When people get dogmatic about unit tests, they write way more than is needed
to bring value. The value is: you can refactor code more easily; you can think
things through a little bit at a time and let the design evolve; the code you
write tends to be really simple and easy to understand; you get executable
documentation of code as a side-effect. And for me, a huge benefit is that
when pair-programming, the current test defines the current task.

If the unit tests are making the code harder to refactor and evolve, then it's
time to write fewer of them. And if unit testing isn't fun, then something is
seriously wrong.

Do people not know that when you want to just explore a wild design idea, you
should abandon unit testing and just go wild?

------
gruseom
I don't see it waning. I do see it dissolving more into general programming
practice, as opposed to being a big deal in and of itself. What _does_ seem to
be waning is the evangelical fervor surrounding it, which seems like a good
thing to me (though not to the author). Like other fads in software, unit
testing was oversold.

Meanwhile, the logic of the article seems weak:

1\. A company that claimed to auto-generate unit tests for your code failed?
Give me a break. You can't write good tests without understanding what you're
testing. If it could do that, why didn't it just auto-generate all your code
in the first place? One needn't look far to see why this failed.

Source excerpt =>

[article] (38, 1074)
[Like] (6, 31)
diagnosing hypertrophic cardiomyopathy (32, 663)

Instructions =>
A: In the unit-testing discussion, what does the first commenter say the current test defines during pair-programming?
B: Continue the unit-testing discussion, starting right after "One needn't look far to see why this failed."

Expected responses =>
A: The current task.

B:
2\. Few OSS tools have been adopted (except xUnit which is used massively)?
This is normal. Most open source projects fail, a few succeed big. xUnit won.
You don't need much else.

3\. Not everyone teaches it? Why should everyone do anything?

4\. Not many new unit testing books? There are many such books already. What
don't they cover? Why should there be a whole book about JUnit 4?

5\. Alternative unit-testing frameworks aren't used... see #2.

The author seems to think of unit testing as if it were a domain. It isn't,
it's a technique. Why should there be an industry around it?

------
mattjung
I am not sure that the failure of commercial products, frameworks and books on
unit-testing are a sign for the decline of the usage of unit-tests in general.
In our company, we are extensively using unit-tests, but use no books neither
commercial products (only the junit-framework). Maybe unit-tests have just
become common programming practice without the need for any more hype?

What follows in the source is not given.